AHHHHHH!!! Don't use 60 or 80 grit!!! Please don't tell me you used coarse sandpaper on those cabinets. I just read your latest post. Wow, that changes the picture!!! I was wondering yesterday when you were going to do this work, whether it could be done in the summer when you had time and not be bothered. How do they expect you to do anything in 30-45 minute time blocks? Okay, emergengy stratagy!...Ready?! Don't sand or strip the cabinets! Have the kids clean the cabinets with a solution of TSP in water, using rags. Don't let them soak the cabinets, just clean off the grime. Next, if there are scratches or dents, use a clothes iron and a damp rag...lay the damp rag on the scratch or dent and apply the hot iron over it. The steam will puff up the scratch or dent. Wait til the area is dry, then sand the area with 120, then 150 sand paper. Lightly sand all the cabinets with 150 grit...MAKE SURE THEY GO WITH THE GRAIN!!! Next, apply Zinsser sanding sealer to all surfaces. This dries really fast and is runny, so make sure they apply it lightly and brush it out. Keep checking for drips and runs and brush them out. Once that is dry, use 320 or 440 wet and dry sandpaper and lightly scuff all areas. Use dry sponges as sanding blocks with this sandpaper. All they are to do is knock off the dust specks, not sand through the sealer coat. Now you are ready for finish coats. Kids and applying varnish don't mix, especially wanna-be rappers. I would suggest using Minwax Wipe-on Poly. Pay attention to the smell, ventilate if necessary. Make each kid wear rubber gloves, give them a bowl type container with about a cup of poly in it and a rag, have them soak a part of the rag only and wipe it on and spread it. This method is pretty fool proof and kids can do a good job at it. If you need a color it gets way more complicated. You could use Polyshades by Minwax and wipe that on, but it won't apply as well and may not be even. Call the Minwax help # and ask about adding color to the wipe-on Poly. Anyway, the next day you can re-coat. and the next day do a light scuff with 440 again and dust off the surfaces. The next day give everything a third coat. That should be good. You should be able to knock it out by the end of the semester this way.


----------



## iamsparticus (Jan 17, 2012)

Ooops! I started stripping and sanding one as a test piece. I did a rather small area and it's the teacher desk so it shouldn't be detrimental. I tried uploading pics. this weekend but my computer was acting like my rappers and not working. I have pic.s but they need to be 700 x 700 and i am trying to cut them down to a manageable pixel range. What is TSP? I have never heard of or used that product? Thanks for the detailed reply that is pretty impressive anxious to see how it works out.

Goal 1
In the cabinet refinishing thread, which product is recommended for the finish coats?
Goal 2
Give every sandpaper grit number that appears in the cabinet refinishing thread.

Data rows
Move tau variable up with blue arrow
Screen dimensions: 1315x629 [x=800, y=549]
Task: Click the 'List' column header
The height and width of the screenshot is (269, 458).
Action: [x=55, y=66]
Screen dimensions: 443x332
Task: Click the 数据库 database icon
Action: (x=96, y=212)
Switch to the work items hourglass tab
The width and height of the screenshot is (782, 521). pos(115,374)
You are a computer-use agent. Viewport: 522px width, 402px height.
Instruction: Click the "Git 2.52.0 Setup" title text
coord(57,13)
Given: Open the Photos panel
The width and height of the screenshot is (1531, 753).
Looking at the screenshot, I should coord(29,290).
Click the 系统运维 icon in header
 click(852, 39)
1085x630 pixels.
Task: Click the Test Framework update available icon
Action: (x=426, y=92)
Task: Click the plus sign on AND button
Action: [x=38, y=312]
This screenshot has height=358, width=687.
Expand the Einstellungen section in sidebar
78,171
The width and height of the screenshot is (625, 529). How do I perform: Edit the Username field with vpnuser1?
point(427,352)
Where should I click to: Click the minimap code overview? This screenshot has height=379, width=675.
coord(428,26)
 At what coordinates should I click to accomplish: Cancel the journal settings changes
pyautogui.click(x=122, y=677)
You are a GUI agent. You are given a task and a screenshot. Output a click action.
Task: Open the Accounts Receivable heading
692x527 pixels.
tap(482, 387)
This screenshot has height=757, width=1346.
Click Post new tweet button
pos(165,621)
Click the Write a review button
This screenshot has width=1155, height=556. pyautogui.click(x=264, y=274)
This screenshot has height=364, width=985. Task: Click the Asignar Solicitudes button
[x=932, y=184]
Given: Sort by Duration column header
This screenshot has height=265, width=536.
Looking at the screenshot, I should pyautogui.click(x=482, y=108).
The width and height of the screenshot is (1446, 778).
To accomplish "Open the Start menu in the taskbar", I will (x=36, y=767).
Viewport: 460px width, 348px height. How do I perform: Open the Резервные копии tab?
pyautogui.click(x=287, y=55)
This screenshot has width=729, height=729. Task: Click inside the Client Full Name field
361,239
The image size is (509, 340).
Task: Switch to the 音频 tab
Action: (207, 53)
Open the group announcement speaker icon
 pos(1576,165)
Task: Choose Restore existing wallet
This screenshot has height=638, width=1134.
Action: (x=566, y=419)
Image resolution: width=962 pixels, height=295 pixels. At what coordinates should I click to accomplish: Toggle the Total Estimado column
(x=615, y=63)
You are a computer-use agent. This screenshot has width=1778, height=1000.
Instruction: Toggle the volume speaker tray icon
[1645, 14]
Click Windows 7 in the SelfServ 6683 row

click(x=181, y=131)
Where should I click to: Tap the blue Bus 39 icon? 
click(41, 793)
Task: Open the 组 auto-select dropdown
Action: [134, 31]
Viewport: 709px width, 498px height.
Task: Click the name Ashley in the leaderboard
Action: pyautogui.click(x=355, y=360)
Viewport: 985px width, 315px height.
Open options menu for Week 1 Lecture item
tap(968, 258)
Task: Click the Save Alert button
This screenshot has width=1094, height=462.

Complete answer 1
Minwax Wipe-on Poly

Complete answer 2
60, 80, 120, 150, 320, 440